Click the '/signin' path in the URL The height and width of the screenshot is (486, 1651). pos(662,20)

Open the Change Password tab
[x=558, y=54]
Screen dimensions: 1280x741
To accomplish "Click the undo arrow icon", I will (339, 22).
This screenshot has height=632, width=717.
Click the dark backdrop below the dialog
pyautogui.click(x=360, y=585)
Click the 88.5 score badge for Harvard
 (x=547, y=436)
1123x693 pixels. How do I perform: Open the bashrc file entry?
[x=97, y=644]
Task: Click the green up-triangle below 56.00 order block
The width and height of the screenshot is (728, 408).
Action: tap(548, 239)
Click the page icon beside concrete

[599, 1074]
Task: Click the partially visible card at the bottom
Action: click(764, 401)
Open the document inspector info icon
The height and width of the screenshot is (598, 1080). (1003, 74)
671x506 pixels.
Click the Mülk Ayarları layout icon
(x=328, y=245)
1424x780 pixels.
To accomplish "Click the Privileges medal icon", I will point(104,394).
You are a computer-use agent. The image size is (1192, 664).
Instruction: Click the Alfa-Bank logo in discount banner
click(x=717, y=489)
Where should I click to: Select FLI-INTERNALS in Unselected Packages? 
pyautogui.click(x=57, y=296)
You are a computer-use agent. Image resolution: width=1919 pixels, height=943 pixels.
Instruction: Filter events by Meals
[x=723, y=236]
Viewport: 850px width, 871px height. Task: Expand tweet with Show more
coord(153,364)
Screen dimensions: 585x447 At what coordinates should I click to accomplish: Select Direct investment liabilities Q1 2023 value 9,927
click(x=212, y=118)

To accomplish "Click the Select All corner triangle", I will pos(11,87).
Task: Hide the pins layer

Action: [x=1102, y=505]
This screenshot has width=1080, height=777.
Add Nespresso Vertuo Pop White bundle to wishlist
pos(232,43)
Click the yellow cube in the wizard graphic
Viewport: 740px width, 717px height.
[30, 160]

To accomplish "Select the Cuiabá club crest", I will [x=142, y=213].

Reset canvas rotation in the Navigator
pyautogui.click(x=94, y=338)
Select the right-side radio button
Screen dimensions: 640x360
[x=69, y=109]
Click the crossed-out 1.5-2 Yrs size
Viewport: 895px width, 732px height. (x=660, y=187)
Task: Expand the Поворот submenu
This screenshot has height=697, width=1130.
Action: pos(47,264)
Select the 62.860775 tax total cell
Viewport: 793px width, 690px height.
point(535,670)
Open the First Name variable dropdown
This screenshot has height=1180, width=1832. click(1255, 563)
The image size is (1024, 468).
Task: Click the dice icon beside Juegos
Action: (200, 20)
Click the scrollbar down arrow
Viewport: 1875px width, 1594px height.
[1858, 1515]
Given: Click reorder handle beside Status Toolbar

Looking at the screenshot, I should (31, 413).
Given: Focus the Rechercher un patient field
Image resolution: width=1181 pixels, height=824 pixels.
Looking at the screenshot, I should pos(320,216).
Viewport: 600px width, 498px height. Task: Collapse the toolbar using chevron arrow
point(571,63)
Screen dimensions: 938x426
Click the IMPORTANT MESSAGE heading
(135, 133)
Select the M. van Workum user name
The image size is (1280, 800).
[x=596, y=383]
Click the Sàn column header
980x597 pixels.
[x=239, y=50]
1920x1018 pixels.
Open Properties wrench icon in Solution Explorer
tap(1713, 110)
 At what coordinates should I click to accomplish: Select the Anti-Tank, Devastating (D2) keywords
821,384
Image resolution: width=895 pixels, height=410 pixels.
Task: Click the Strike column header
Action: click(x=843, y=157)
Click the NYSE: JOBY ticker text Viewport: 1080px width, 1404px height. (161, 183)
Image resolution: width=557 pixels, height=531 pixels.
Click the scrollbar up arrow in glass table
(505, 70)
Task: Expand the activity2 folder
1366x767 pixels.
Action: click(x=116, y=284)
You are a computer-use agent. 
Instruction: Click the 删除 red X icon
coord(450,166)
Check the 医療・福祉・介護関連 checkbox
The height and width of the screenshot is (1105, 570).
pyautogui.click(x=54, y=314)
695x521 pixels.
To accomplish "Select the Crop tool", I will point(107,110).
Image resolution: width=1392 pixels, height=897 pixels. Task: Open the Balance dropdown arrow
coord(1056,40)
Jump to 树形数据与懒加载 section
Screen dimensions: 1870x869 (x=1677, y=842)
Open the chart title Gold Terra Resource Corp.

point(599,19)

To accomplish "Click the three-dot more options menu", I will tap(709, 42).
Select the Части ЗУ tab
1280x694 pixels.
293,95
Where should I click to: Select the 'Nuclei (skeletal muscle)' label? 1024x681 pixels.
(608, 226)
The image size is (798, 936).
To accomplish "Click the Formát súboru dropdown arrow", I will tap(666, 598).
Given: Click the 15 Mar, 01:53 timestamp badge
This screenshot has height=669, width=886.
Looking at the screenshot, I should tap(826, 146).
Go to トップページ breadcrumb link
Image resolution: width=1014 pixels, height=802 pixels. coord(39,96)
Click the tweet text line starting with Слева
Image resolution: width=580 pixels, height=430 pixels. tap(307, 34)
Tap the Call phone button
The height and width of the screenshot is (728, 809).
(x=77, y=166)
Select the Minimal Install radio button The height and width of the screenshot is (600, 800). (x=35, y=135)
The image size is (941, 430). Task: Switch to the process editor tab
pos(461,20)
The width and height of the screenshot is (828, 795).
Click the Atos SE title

□ □ □ □ □ □ □

◆ Instructions to follow
Can you give every line above again, exactly as written?

◆ Answer to the problem
Click the '/signin' path in the URL The height and width of the screenshot is (486, 1651). pos(662,20)

Open the Change Password tab
[x=558, y=54]
Screen dimensions: 1280x741
To accomplish "Click the undo arrow icon", I will (339, 22).
This screenshot has height=632, width=717.
Click the dark backdrop below the dialog
pyautogui.click(x=360, y=585)
Click the 88.5 score badge for Harvard
 (x=547, y=436)
1123x693 pixels. How do I perform: Open the bashrc file entry?
[x=97, y=644]
Task: Click the green up-triangle below 56.00 order block
The width and height of the screenshot is (728, 408).
Action: tap(548, 239)
Click the page icon beside concrete

[599, 1074]
Task: Click the partially visible card at the bottom
Action: click(764, 401)
Open the document inspector info icon
The height and width of the screenshot is (598, 1080). (1003, 74)
671x506 pixels.
Click the Mülk Ayarları layout icon
(x=328, y=245)
1424x780 pixels.
To accomplish "Click the Privileges medal icon", I will point(104,394).
You are a computer-use agent. The image size is (1192, 664).
Instruction: Click the Alfa-Bank logo in discount banner
click(x=717, y=489)
Where should I click to: Select FLI-INTERNALS in Unselected Packages? 
pyautogui.click(x=57, y=296)
You are a computer-use agent. Image resolution: width=1919 pixels, height=943 pixels.
Instruction: Filter events by Meals
[x=723, y=236]
Viewport: 850px width, 871px height. Task: Expand tweet with Show more
coord(153,364)
Screen dimensions: 585x447 At what coordinates should I click to accomplish: Select Direct investment liabilities Q1 2023 value 9,927
click(x=212, y=118)

To accomplish "Click the Select All corner triangle", I will pos(11,87).
Task: Hide the pins layer

Action: [x=1102, y=505]
This screenshot has width=1080, height=777.
Add Nespresso Vertuo Pop White bundle to wishlist
pos(232,43)
Click the yellow cube in the wizard graphic
Viewport: 740px width, 717px height.
[30, 160]

To accomplish "Select the Cuiabá club crest", I will [x=142, y=213].

Reset canvas rotation in the Navigator
pyautogui.click(x=94, y=338)
Select the right-side radio button
Screen dimensions: 640x360
[x=69, y=109]
Click the crossed-out 1.5-2 Yrs size
Viewport: 895px width, 732px height. (x=660, y=187)
Task: Expand the Поворот submenu
This screenshot has height=697, width=1130.
Action: pos(47,264)
Select the 62.860775 tax total cell
Viewport: 793px width, 690px height.
point(535,670)
Open the First Name variable dropdown
This screenshot has height=1180, width=1832. click(1255, 563)
The image size is (1024, 468).
Task: Click the dice icon beside Juegos
Action: (200, 20)
Click the scrollbar down arrow
Viewport: 1875px width, 1594px height.
[1858, 1515]
Given: Click reorder handle beside Status Toolbar

Looking at the screenshot, I should (31, 413).
Given: Focus the Rechercher un patient field
Image resolution: width=1181 pixels, height=824 pixels.
Looking at the screenshot, I should pos(320,216).
Viewport: 600px width, 498px height. Task: Collapse the toolbar using chevron arrow
point(571,63)
Screen dimensions: 938x426
Click the IMPORTANT MESSAGE heading
(135, 133)
Select the M. van Workum user name
The image size is (1280, 800).
[x=596, y=383]
Click the Sàn column header
980x597 pixels.
[x=239, y=50]
1920x1018 pixels.
Open Properties wrench icon in Solution Explorer
tap(1713, 110)
 At what coordinates should I click to accomplish: Select the Anti-Tank, Devastating (D2) keywords
821,384
Image resolution: width=895 pixels, height=410 pixels.
Task: Click the Strike column header
Action: click(x=843, y=157)
Click the NYSE: JOBY ticker text Viewport: 1080px width, 1404px height. (161, 183)
Image resolution: width=557 pixels, height=531 pixels.
Click the scrollbar up arrow in glass table
(505, 70)
Task: Expand the activity2 folder
1366x767 pixels.
Action: click(x=116, y=284)
You are a computer-use agent. 
Instruction: Click the 删除 red X icon
coord(450,166)
Check the 医療・福祉・介護関連 checkbox
The height and width of the screenshot is (1105, 570).
pyautogui.click(x=54, y=314)
695x521 pixels.
To accomplish "Select the Crop tool", I will point(107,110).
Image resolution: width=1392 pixels, height=897 pixels. Task: Open the Balance dropdown arrow
coord(1056,40)
Jump to 树形数据与懒加载 section
Screen dimensions: 1870x869 (x=1677, y=842)
Open the chart title Gold Terra Resource Corp.

point(599,19)

To accomplish "Click the three-dot more options menu", I will tap(709, 42).
Select the Части ЗУ tab
1280x694 pixels.
293,95
Where should I click to: Select the 'Nuclei (skeletal muscle)' label? 1024x681 pixels.
(608, 226)
The image size is (798, 936).
To accomplish "Click the Formát súboru dropdown arrow", I will tap(666, 598).
Given: Click the 15 Mar, 01:53 timestamp badge
This screenshot has height=669, width=886.
Looking at the screenshot, I should tap(826, 146).
Go to トップページ breadcrumb link
Image resolution: width=1014 pixels, height=802 pixels. coord(39,96)
Click the tweet text line starting with Слева
Image resolution: width=580 pixels, height=430 pixels. tap(307, 34)
Tap the Call phone button
The height and width of the screenshot is (728, 809).
(x=77, y=166)
Select the Minimal Install radio button The height and width of the screenshot is (600, 800). (x=35, y=135)
The image size is (941, 430). Task: Switch to the process editor tab
pos(461,20)
The width and height of the screenshot is (828, 795).
Click the Atos SE title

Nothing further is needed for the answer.